→ **Check your understanding**:
1 > In the court opinion on workmen's compensation, what aggregate total may compensation under the quoted statutory provision never exceed?
2 > Proceed with the court opinion on workmen's compensation, picking up right after its final sentence.

→ **Passage to read**:

****

Medical testimony about the diseases causing plaintiff's disability was that they could be caused by exposure to dust, as well as by dampness and cold which could have an aggravating influence on pre-existing conditions. The parties are agreed that plaintiff's disability is due to causes and conditions characteristic of and peculiar to the business of defendant and did arise out of and in the course of his employment by defendant.

The pertinent portion of the above cited part 7, § 4, of the workmen's compensation act reads as follows:

"In the event of temporary or permanent total disability or death from silicosis or other dust disease * * * compensation shall be payable under *454 this part to employees * * * in the following * * * amounts: * * * In no event shall such compensation exceed an aggregate total of $10,500."

Consideration of the above statutory language gives rise to the fact question whether plaintiff's disability was from dust disease. The referee and appeal board found that it was. As above noted, there is competent testimony in the record as well as allegations in plaintiff's application to support the finding. When supported by evidence we do not disturb such finding. Mitchell v. Metal Assemblies, Inc. (1967), 379 Mich 368; Coates v. Continental Motors Corp. (1964), 373 Mich 461. That is the mandate of the statute. CL 1948, § 413.12 (Stat Ann 1968 Rev § 17.186).

****

→ **Supplied entries**:
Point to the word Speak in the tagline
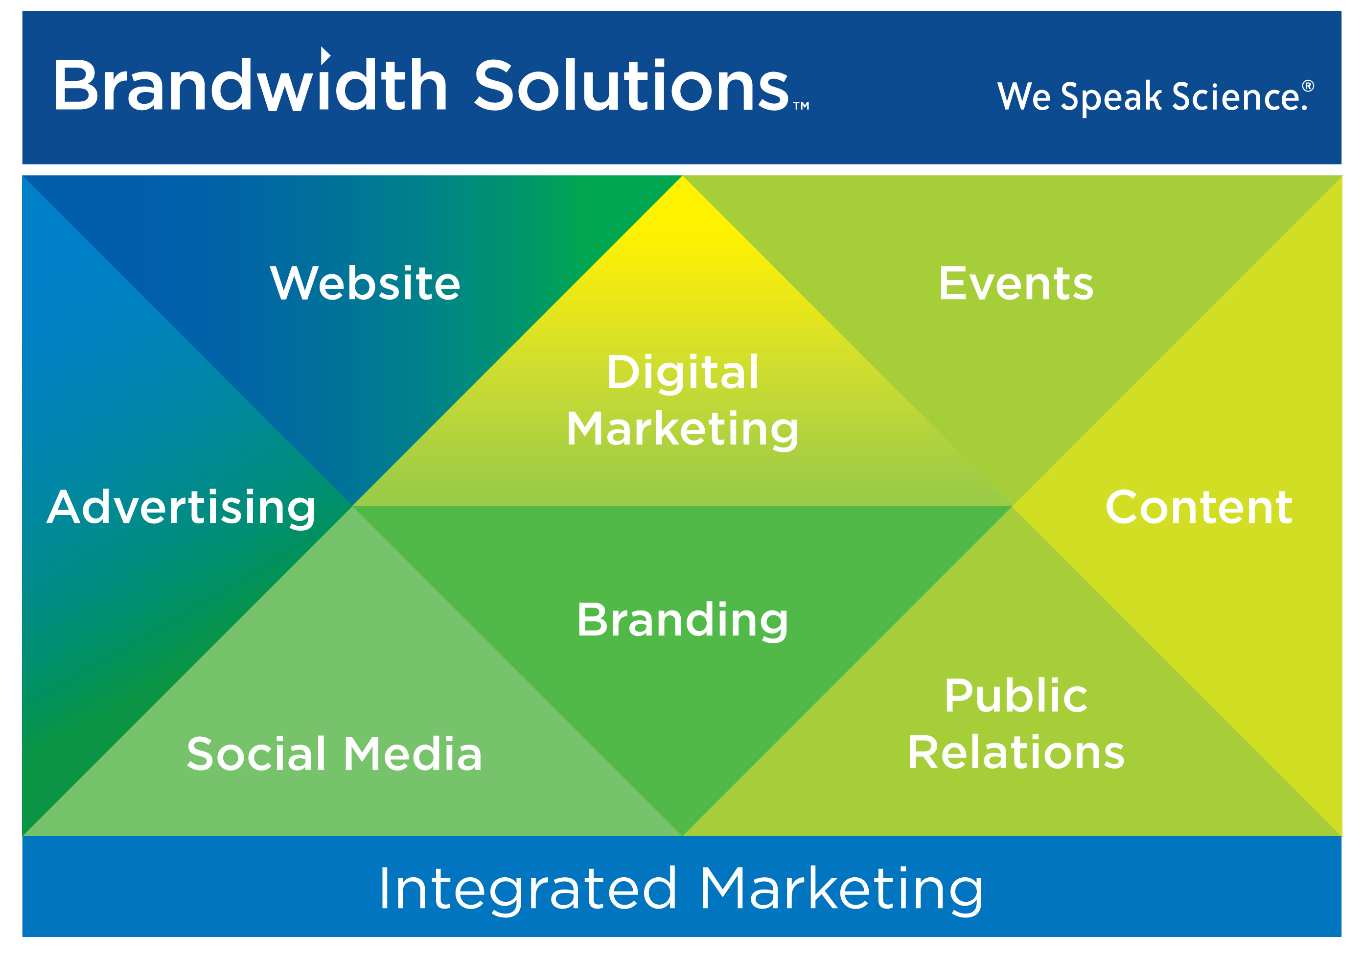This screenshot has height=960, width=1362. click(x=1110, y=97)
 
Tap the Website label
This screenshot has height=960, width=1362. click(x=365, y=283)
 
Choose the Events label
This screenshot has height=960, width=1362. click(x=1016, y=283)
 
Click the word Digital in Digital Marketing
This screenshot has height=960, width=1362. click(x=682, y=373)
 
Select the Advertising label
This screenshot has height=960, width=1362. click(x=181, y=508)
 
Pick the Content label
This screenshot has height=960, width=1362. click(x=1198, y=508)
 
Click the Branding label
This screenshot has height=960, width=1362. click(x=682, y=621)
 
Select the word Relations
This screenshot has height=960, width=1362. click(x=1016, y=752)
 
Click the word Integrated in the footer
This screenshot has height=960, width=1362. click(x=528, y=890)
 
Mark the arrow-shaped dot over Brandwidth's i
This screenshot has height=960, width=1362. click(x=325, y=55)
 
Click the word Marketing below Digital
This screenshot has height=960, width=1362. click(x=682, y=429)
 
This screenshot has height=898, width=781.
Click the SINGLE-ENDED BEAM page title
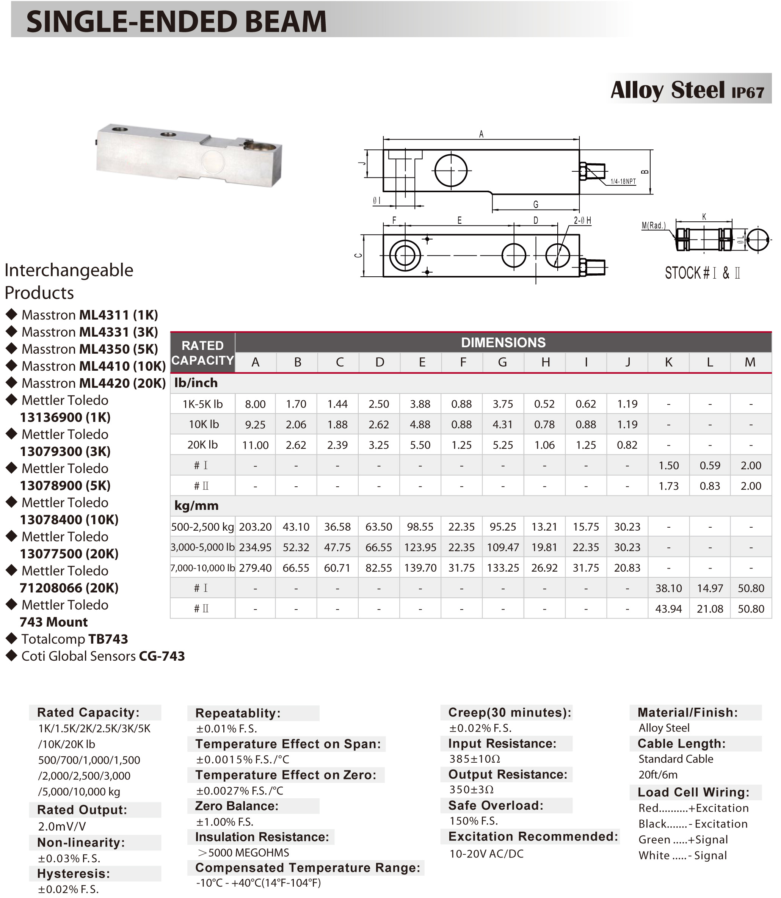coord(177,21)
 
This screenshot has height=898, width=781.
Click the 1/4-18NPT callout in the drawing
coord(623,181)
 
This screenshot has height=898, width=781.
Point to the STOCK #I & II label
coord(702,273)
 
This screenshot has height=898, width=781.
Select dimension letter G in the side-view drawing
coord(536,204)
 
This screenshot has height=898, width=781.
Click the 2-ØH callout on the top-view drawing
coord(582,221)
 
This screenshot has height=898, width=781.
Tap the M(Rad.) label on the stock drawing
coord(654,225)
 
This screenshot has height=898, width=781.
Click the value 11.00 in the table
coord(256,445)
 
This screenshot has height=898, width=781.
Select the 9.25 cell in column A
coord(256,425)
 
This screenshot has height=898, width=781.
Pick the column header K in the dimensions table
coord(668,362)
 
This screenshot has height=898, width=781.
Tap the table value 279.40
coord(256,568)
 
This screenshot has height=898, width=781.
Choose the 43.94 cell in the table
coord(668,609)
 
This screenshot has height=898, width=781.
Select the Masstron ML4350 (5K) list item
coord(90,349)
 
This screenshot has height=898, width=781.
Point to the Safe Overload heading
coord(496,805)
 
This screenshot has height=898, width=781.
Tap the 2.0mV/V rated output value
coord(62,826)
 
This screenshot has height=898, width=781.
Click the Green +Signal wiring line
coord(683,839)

****

→ **Answers for the exercise**:
1 > $10,500

2 >
Plaintiff seeks, however, to avoid this as a mere factual controversy ruled by the last above cited statute, and to make it a question of law, covered by Clarkson v. Lufkin Rule Company (1962), 367 Mich 19. Involved in Clarkson was the apportionment provision of part 7, § 8, of the compensation act CL 1948, § 417.8 (Stat Ann 1968 Rev § 17.227), which provides that where disability from causes not compensable is aggravated by an occupational disease, that proportion of full compensation shall be paid which the occupational disease contributed as a causative factor to the disability. We held that it had no application to a situation in which it was not an occupational disease but rather an occupational exposure to dust which aggravated a pre-existing noncompensable cause. Under part 7, § 4, there is no problem of aggravation of a noncompensable pre-existing cause for the disability by an occupational disease, and apportionment of liability for compensation on the basis of extent of causation of the disability by the 2 causes. Instead, the problem here is whether the cause of the disability, *455 regardless of whether it be the original disease or the aggravated condition, was dust disease. The record supports the finding that it was.

The award should be affirmed. Costs to defendant.

KELLY and BLACK, JJ., concurred with DETHMERS, J.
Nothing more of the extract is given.